Ternary if and ~ does not work quite well

Jonathan M Davis via Digitalmars-d-learn digitalmars-d-learn at puremagic.com
Tue Oct 13 10:45:31 PDT 2015


On Sunday, October 11, 2015 22:21:55 H. S. Teoh via Digitalmars-d-learn wrote:
> It's best to parenthesize when mixing other operators with ?, because ?
> has a pretty low precedence and may "steal" arguments from surrounding
> operators that you don't intend.  My suspicion is that what you wrote is
> being parsed as:
>
>   writeln(("foo " ~ true) ? "bar" : "baz");
>
> which is why you're getting unexpected output. Write instead:
>
>   writeln("foo " ~ (true ? "bar" : "baz"));
>
> If anything, it also helps readers of your code understand what it does
> without needing to consult the precedence table.

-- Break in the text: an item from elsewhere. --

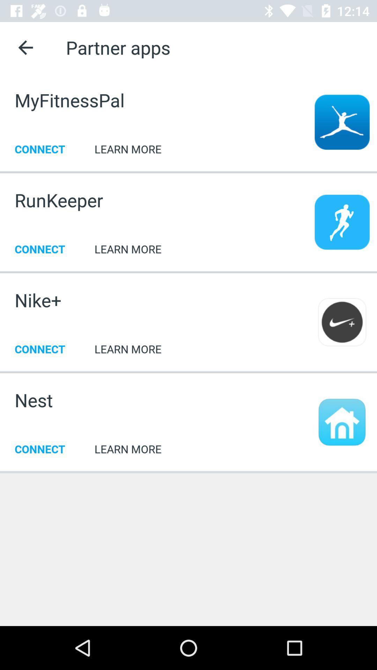 The height and width of the screenshot is (670, 377). I want to click on nest, so click(33, 400).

The ternary operator is on the next to bottom rung on the same level with
the various assigment operators. The _only_ operator with lower precedence
than the ternary operator is the comma (be it the comma operator or the
comma as an argument separator). So, if you're doing something like

auto i = foo == bar ? "hello" : "world";

or

foo(arg1, foo == bar ? "hello" : "world", arg3);

then the ternary is done before the stuff around it, but other than that,
everything around it is going to be done first. So, whether you need parens
are not is actually pretty straightforward. It pretty much boils down to if
you want the ternary to be done before anything else around it, use parens.
If you want the ternary operator to be done last, then you don't need them.

I actually think that the ternary operator is very easy to get right because
it's pretty much at one end of the operator precedence table rather than in
the middle where you have to remember what goes before and what comes after.
But for some reason, a lot of folks seem to assume that it has different
precedence than it has and have trouble with it.